# Iphone Wrapping !



## Braz11 (Aug 28, 2009)

Anyone know if you can get Iphone's Wrapped ? 
Heard the other day off one of my mates and he said it probally could be done :speechles


----------



## John757 (Jun 11, 2009)

As in gift wrap?


----------



## jus (Aug 8, 2009)

invisible shield
best there is matey


----------



## Braz11 (Aug 28, 2009)

John757 said:


> As in gift wrap?


lol! nono as in like a Protective Film/Cover ? 
Get differant colours ect.. ?


----------



## -Kev- (Oct 30, 2007)

ive got a clear protective film on the screen of mine and a clear case for the back/sides


----------



## Eeloe (Aug 12, 2008)

The Zagg invisible shield is probably what you talking about, can be gotten on ebay for small money! had one on my 3g...don't have anything on the 3gs at the moment apart from a Paul Frank hard case my sister got me for christmas!


----------



## stuart5760 (Jan 22, 2008)

Got the Zagg invisible shield on my Blackberry and bought one for my brother's iphone for christmas - Really good


----------



## Braz11 (Aug 28, 2009)

Zagg invisable sheild sounds good to me , il'l check them out  
Cheers guys


----------



## CAB (Oct 24, 2007)

I've got the OSIR iphone case on mine. Expensive but looks brill.


----------



## Eeloe (Aug 12, 2008)

that carbon case looks amazing!

I'm going to order a few more of the paul frank ones off ebay, they are only like 5 dollars each.....have a few different colours so i can swap them around a bit!


----------



## pdv40 (Sep 11, 2008)

^^ OMG that's amazing. I remember trying to get a price from the TT shop for these and never heard back


----------



## Braz11 (Aug 28, 2009)

Given material:
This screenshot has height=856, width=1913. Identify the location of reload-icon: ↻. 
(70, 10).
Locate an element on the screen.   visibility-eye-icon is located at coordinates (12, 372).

Problems to work on:
1. In the iPhone wrapping thread, what price does Eeloe give for the Paul Frank cases on eBay?
2. Write what follows in the iPhone wrapping thread, picking up after its last line.
The data is not needed here.

Numbered responses:
1. About 5 dollars each.

2.
Thanks for the help guys


----------



## col85 (Jan 28, 2009)

zagg do a cover that you cant print anything you want on it. Just upload a photo on their site and they make it into a cover

I got one with a lambo on the back, pretty sweet


----------



## Byron (Jan 31, 2009)

pdv40 said:


> ^^ OMG that's amazing. I remember trying to get a price from the TT shop for these and never heard back


I have had one on my iPhone but sold it due to the interest it recieved.
My mate imports the OSIR stuff. I could get ask for another one. Circa £70 iirc


----------



## Puntoboy (Jun 30, 2007)

I've got the Case Mate carbon fibre iPhone cover on mine.

http://www.carbonfibergear.com/wp-c...te-black-carbon-fiber-leather-iphone-case.jpg


----------



## Sharpy (Mar 25, 2007)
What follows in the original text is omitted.